The promise of interactive television (part 2)

There are 3 reasons I once decided to get a digital television at home:

  1. Better quality. Especially with one of those fancy new full HD screens that’s a much better experience.
  2. Comfort features. Think about the EPG, easier recording, movie rental, …
  3. Interactivity. Push the red/blue/whatever-color button and you will get a richer experience

The end score, 2 out of 3. I don’t know how it is in the rest of the world, but in Belgium interactive part is pretty nonexistent. I’ve used the red button less than 5 times in the 3 years I’ve got digital tv at home. It was always a disappointment. Useless information, bad experience, ugly, … Content makers nor advertisers seem to show any interest in it. Too bad because I had really high hopes for this. It’s pretty easy to imagine how this could be used in many really cool ways. Didn’t happen.

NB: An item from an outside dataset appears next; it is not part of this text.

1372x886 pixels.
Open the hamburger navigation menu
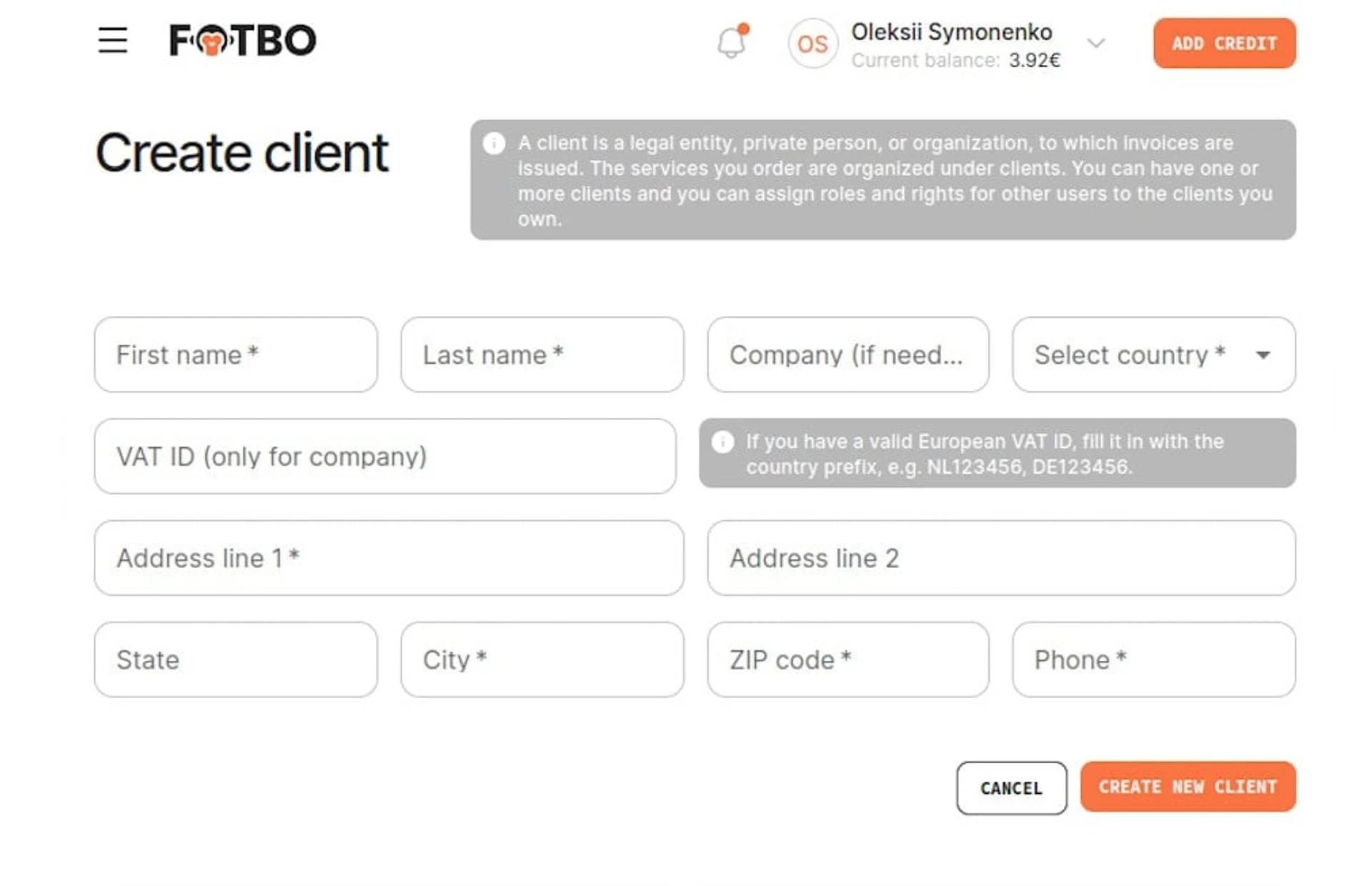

When I read about the My Generation iPad app from abc it sounded like they built an app to do what interactive tv couldn’t. The same promise all over again, but you’ll need another device to experience it. And only with My Generation on abc.

Don’t get me wrong, I think these are cool evolutions. I’m just wondering why none of the richer tv experiences have ever really succeeded without the help of peripheral devices. Sounds like a missed opportunity to me for television makers.

Anyway, good stuff from abc. Curious to see how this will evolve further. What do you think?

Published by

Kris Hoet

My name is Kris Hoet and this is my blog dedicated to subjects such as advertising, gadgets, interactive, internet, movies, games … and whatever things that interest me. More at https://crossthebreeze.com/about-cross-the-breeze/

2 Comments

  1. I’ve been in an interactive TV panel (organized by IBBT) in Belgium a few years ago (when working at Saatchi). People from Telenet and Belgacom where part of the team. I suggested integrating Facebook so that one could share his favorite content (which could be ads) with his friends. Clearly they didn’t do anything with it. These kind of panels and exercises are part (or should be part of) a research and development department at Telenet/Belgacom. But I have the impression most resources go into sales.